Both Eddie Sherlin and Bill Ligon attended Sumner County schools, of which Gallatin schools were a part. By the early 1960s, the county had seven public high schools, six of which were predominantly attended by white students, and one school—only one—Union, a county-wide school, was designated as a “colored” school. Students walked great distances to get there; others rode a school bus for more than an hour each way.
The US Supreme Court’s Brown v. Board of Education landmark decision in 1954 declaring that schools should be fully integrated swept through the South like a raging tornado, often leaving a path of emotional turmoil and destruction. In many Southern cities, the white power base balked. “Over my dead body will I let a colored boy in the same classroom as my daughter.” Many of the whites opposed to integration simply didn’t want change. Others were deadly serious in their resistance. The long-entrenched attitude of community leaders was “Blood will flow in the streets first.” And in many Southern towns and cities such as Birmingham, Montgomery, and even “sophisticated” Atlanta, it did.
In Tennessee, school boards, as well as teachers, were reluctant to give up racial segregation in the classrooms. The Sumner County school district dragged its feet; it was one of the last in the South to open its doors to students of all races.
“We’re doin’ just fine. Why do we want to mess with a system that is working?” was a question posed mostly by whites but also frequently voiced by blacks who were willing to maintain the status quo.

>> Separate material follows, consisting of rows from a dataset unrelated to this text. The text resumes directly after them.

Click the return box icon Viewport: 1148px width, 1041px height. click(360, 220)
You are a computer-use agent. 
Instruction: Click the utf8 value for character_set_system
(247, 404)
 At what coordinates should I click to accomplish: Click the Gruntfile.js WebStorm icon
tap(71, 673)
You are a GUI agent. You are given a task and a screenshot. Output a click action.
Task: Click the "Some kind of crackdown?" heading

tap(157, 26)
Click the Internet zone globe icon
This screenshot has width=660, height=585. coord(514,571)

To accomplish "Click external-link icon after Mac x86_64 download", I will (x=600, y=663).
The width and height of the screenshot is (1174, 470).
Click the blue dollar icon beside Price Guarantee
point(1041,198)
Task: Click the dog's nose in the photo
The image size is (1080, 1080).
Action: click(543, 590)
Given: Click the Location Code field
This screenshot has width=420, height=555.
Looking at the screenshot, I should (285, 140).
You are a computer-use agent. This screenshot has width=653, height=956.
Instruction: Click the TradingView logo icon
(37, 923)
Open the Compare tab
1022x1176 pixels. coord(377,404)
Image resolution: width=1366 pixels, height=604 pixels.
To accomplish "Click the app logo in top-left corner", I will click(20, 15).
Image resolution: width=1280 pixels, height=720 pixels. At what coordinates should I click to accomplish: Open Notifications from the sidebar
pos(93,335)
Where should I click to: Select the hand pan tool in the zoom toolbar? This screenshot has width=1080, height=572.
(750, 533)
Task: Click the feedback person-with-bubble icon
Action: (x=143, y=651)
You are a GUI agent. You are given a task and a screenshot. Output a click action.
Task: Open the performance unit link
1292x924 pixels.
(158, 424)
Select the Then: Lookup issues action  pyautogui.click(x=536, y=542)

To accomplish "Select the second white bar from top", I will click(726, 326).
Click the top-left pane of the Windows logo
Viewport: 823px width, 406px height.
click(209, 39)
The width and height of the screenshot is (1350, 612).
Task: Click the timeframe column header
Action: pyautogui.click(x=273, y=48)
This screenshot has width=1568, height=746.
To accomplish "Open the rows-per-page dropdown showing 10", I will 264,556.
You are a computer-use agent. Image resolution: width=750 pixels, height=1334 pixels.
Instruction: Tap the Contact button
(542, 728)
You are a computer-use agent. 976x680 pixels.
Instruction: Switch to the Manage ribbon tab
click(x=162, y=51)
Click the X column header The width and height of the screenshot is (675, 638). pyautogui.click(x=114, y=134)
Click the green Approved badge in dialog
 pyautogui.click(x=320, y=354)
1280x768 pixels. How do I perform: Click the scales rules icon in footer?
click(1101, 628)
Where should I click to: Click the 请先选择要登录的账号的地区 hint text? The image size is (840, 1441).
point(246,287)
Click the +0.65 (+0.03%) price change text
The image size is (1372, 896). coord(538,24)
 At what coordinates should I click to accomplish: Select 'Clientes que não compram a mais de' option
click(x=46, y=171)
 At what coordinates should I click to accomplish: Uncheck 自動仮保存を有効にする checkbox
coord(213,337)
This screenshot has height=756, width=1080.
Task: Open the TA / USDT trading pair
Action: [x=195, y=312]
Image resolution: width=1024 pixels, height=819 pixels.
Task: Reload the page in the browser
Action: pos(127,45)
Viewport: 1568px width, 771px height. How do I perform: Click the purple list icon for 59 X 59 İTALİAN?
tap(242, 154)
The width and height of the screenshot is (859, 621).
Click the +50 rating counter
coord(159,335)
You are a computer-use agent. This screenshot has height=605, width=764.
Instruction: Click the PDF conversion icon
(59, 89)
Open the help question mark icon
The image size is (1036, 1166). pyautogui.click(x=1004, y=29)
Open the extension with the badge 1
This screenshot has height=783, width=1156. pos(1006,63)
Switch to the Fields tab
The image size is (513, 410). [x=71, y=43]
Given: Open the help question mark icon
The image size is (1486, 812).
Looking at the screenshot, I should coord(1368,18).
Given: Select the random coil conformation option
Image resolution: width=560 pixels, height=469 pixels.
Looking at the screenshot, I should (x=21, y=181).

Many of Gallatin’s Negro population were reluctant to speak out about racial issues.
White folks were equally intimidated. White people who spoke in favor of integration would quickly be tagged with a pejorative, tarnishing their reputations in town and making them the targets of horrendous verbal abuse. Such a label had an impact on a person’s ability to get a job, open or maintain a business, and, in some instances, it could be life-threatening.
This was the racially charged environment in which Eddie Sherlin and Bill Ligon lived the first eleven years of their lives.
Few people thought it would ever change.